Page MenuHomePhabricator

CirrusSearch: No enabled connection error
Closed, ResolvedPublic

Description

I'm seeing these in the log:
2014-07-07 14:05:42 mw1015 commonswiki: Update for doc ids: 15731483; error message was: No enabled connection

I don't imagine we're actually out of connections - probably just hitting some other http error and eating it. We should not eat it.


Version: unspecified
Severity: normal

Details

Reference
bz67605

Event Timeline

bzimport raised the priority of this task from to High.Nov 22 2014, 3:39 AM
bzimport added a project: CirrusSearch.
bzimport set Reference to bz67605.
demon added a comment.Jul 7 2014, 6:55 PM

This should only happen after we've tried getMaxConnectionAttempts() times. We never call getConnection() directly, so it should be handled by our callback.

Getting a full stacktrace out of this would help.

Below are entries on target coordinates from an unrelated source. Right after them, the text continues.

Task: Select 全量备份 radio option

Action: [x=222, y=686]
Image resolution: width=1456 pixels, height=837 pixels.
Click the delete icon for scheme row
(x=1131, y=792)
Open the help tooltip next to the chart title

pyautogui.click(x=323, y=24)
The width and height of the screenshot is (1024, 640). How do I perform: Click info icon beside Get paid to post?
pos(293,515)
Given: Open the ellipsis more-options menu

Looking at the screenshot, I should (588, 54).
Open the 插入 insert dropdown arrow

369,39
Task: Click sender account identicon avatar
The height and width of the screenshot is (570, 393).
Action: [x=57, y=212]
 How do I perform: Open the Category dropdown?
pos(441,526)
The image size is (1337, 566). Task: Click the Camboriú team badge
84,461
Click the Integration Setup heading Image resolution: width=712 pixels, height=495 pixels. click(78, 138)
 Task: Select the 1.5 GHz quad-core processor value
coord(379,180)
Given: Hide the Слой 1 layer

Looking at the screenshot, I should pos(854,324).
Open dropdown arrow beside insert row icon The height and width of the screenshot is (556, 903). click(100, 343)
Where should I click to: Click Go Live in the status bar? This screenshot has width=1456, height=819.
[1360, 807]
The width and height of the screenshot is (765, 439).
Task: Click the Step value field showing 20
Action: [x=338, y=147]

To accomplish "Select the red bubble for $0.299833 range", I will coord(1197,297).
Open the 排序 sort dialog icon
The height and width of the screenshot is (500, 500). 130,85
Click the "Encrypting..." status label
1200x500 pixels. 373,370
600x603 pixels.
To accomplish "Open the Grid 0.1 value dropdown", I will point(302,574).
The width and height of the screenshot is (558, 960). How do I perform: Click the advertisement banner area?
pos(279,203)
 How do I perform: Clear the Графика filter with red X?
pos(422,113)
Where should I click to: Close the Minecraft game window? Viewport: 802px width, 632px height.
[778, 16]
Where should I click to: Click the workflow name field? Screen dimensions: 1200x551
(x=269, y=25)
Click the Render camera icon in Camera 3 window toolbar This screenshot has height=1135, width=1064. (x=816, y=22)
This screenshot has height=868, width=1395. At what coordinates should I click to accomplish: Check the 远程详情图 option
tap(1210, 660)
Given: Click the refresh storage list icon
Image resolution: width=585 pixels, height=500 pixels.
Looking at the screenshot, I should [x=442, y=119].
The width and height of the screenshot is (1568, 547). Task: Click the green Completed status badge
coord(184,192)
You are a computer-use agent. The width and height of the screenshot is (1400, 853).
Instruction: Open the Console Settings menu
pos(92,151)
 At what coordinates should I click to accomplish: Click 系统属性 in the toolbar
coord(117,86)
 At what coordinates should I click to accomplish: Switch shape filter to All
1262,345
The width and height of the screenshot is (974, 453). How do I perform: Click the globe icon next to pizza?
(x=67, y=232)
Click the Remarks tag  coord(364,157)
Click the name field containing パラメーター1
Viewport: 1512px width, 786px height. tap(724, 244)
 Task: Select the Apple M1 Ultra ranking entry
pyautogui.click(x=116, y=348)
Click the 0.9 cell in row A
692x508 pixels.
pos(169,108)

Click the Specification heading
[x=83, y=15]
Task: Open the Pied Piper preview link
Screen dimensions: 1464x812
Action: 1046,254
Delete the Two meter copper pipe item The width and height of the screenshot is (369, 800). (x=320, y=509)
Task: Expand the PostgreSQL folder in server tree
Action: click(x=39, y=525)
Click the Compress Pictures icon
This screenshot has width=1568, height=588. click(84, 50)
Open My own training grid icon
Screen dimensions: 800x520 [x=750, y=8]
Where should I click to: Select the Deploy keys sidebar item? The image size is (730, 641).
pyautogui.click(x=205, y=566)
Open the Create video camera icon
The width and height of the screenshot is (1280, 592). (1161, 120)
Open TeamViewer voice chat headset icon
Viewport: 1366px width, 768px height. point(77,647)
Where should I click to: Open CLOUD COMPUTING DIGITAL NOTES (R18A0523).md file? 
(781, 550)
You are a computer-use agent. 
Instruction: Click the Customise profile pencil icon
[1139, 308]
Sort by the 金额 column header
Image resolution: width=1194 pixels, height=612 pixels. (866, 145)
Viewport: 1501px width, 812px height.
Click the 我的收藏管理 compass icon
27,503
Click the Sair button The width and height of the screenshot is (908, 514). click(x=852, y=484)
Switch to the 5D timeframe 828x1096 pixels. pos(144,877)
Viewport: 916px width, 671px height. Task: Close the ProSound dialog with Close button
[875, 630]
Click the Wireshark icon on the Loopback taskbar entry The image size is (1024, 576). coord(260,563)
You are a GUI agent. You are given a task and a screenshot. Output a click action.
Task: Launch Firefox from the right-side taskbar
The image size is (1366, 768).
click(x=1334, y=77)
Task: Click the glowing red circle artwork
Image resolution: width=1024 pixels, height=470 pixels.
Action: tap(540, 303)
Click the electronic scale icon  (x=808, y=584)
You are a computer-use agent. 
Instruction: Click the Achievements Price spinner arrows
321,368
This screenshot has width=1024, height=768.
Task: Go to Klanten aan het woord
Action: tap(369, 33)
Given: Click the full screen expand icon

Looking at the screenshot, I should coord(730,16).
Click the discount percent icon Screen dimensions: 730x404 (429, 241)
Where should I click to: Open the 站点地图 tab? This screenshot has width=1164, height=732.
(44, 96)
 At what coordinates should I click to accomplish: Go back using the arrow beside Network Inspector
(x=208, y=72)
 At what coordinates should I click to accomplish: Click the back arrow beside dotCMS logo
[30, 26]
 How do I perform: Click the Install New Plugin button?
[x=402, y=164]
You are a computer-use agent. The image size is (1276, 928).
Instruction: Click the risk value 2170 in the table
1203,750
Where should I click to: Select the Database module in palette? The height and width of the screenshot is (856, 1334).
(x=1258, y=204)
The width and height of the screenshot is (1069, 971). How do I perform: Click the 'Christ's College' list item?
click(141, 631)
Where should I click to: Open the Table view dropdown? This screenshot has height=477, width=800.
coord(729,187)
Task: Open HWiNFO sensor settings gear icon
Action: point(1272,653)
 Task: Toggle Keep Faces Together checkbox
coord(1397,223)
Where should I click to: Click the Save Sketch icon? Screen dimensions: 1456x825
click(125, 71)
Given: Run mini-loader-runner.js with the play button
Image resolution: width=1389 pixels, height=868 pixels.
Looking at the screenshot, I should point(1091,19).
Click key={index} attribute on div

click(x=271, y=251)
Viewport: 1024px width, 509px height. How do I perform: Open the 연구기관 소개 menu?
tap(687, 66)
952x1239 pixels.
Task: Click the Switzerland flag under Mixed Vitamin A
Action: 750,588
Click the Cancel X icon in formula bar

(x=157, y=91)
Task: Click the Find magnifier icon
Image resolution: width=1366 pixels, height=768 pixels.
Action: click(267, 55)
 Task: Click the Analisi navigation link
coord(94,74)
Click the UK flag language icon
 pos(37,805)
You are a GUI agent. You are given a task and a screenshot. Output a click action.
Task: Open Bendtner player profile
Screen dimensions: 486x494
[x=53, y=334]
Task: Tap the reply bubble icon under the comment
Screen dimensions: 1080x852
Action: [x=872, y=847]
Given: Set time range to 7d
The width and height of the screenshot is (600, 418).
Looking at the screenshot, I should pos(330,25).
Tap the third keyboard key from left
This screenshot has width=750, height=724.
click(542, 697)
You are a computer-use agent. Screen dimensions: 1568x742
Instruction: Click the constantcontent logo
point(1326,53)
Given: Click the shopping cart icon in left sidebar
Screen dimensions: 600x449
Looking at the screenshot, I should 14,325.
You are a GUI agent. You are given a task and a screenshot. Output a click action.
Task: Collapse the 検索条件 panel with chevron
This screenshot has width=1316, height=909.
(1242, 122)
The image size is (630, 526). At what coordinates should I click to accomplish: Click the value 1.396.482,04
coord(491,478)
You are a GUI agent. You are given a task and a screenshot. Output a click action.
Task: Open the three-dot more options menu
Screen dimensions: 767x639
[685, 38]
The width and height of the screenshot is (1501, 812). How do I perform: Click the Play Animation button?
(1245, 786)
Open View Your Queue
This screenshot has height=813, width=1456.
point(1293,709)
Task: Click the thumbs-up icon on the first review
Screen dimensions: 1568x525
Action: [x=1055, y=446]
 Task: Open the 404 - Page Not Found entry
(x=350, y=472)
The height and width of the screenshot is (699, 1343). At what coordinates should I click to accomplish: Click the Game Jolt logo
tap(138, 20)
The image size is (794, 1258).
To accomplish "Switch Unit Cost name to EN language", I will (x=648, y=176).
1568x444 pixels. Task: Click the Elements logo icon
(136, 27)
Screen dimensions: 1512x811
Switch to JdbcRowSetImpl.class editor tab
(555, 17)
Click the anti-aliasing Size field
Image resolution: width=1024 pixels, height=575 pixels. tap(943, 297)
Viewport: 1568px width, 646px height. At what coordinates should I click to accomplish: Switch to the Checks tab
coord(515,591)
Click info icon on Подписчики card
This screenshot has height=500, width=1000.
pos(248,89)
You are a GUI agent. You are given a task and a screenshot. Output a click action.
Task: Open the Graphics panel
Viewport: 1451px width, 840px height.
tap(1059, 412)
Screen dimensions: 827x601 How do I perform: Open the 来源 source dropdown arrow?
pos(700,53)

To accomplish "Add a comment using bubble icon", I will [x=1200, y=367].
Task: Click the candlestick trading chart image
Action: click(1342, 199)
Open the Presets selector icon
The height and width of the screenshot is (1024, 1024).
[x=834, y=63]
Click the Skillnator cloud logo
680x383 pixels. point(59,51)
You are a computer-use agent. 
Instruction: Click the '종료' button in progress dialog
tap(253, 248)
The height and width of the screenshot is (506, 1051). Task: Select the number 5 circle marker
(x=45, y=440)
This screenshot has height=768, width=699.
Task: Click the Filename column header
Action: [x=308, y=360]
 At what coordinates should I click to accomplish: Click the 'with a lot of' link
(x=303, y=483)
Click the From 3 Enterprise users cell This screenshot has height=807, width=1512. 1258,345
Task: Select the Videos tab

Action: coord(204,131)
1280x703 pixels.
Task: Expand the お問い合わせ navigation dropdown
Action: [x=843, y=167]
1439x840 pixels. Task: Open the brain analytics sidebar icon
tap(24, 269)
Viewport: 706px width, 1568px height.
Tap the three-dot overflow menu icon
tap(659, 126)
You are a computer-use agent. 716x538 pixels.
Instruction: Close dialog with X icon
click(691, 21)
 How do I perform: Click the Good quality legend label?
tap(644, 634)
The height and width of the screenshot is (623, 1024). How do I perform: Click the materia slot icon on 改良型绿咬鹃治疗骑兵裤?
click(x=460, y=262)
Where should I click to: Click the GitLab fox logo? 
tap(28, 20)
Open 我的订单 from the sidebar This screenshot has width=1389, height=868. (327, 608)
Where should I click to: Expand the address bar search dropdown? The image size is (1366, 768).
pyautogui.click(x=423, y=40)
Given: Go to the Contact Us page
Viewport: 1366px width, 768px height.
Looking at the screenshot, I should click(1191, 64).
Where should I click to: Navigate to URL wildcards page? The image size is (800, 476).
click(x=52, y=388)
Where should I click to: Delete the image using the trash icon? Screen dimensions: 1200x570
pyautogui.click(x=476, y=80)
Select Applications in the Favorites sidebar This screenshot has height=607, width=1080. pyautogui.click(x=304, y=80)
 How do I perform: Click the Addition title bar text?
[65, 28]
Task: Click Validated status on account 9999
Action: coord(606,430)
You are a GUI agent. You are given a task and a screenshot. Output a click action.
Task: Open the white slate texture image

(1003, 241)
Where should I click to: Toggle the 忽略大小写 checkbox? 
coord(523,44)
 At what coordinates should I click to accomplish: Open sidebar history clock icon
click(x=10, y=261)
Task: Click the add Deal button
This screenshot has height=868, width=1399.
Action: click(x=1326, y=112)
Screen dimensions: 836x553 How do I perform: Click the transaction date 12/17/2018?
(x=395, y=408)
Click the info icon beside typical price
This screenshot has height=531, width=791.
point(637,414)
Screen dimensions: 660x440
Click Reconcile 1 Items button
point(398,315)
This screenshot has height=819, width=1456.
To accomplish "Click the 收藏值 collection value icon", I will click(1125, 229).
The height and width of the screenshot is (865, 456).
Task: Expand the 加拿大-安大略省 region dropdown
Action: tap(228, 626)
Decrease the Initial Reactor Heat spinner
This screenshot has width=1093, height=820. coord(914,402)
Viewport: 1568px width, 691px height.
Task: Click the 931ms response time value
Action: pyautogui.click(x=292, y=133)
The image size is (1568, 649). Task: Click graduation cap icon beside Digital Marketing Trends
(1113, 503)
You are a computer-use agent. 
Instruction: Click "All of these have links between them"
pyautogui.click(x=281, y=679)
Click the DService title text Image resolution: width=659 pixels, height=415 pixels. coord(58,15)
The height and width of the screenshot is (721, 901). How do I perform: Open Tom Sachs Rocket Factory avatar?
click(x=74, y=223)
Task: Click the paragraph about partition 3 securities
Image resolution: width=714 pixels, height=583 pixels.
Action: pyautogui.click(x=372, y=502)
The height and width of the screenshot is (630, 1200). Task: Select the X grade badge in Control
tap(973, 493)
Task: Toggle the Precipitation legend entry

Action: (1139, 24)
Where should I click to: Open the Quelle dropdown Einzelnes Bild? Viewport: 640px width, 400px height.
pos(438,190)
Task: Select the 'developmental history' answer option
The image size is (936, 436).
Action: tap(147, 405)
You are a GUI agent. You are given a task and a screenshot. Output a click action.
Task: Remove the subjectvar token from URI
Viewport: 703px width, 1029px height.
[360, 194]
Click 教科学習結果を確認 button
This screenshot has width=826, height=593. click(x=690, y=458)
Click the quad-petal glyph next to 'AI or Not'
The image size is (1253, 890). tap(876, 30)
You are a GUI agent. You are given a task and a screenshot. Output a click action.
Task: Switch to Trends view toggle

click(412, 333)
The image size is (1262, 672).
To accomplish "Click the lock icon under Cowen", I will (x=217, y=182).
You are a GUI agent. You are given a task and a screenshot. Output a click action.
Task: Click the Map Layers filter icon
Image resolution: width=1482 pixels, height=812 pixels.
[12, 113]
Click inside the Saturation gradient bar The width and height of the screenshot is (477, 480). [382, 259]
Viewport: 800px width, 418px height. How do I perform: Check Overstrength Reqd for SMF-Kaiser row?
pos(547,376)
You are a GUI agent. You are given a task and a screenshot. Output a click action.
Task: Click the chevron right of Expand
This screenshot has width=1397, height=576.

Yeah. I've seen this in a maintenance script when I tried to bulk insert too much data. I _think_ it has something to do with commands being too too too big getting interpreted as a retry-able http error. We actually have logic to resubmit the command as singletons but I think we don't get to use it because we've marked all the connections as busted due to the error. Might try to reproduce with stupid huge page.

Change 156803 had a related patch set uploaded by Manybubbles:
Increase timeout on updates

https://gerrit.wikimedia.org/r/156803

https://gerrit.wikimedia.org/r/#/c/156798/
and
https://gerrit.wikimedia.org/r/#/c/156800/
as well.

Its not stupid huge pages. Its massive influxes of updates all at once, I believe.

Anyway, these commits should make it more stable as well as give us more information when it fails.

Change 156803 merged by jenkins-bot:
Increase timeout on updates

https://gerrit.wikimedia.org/r/156803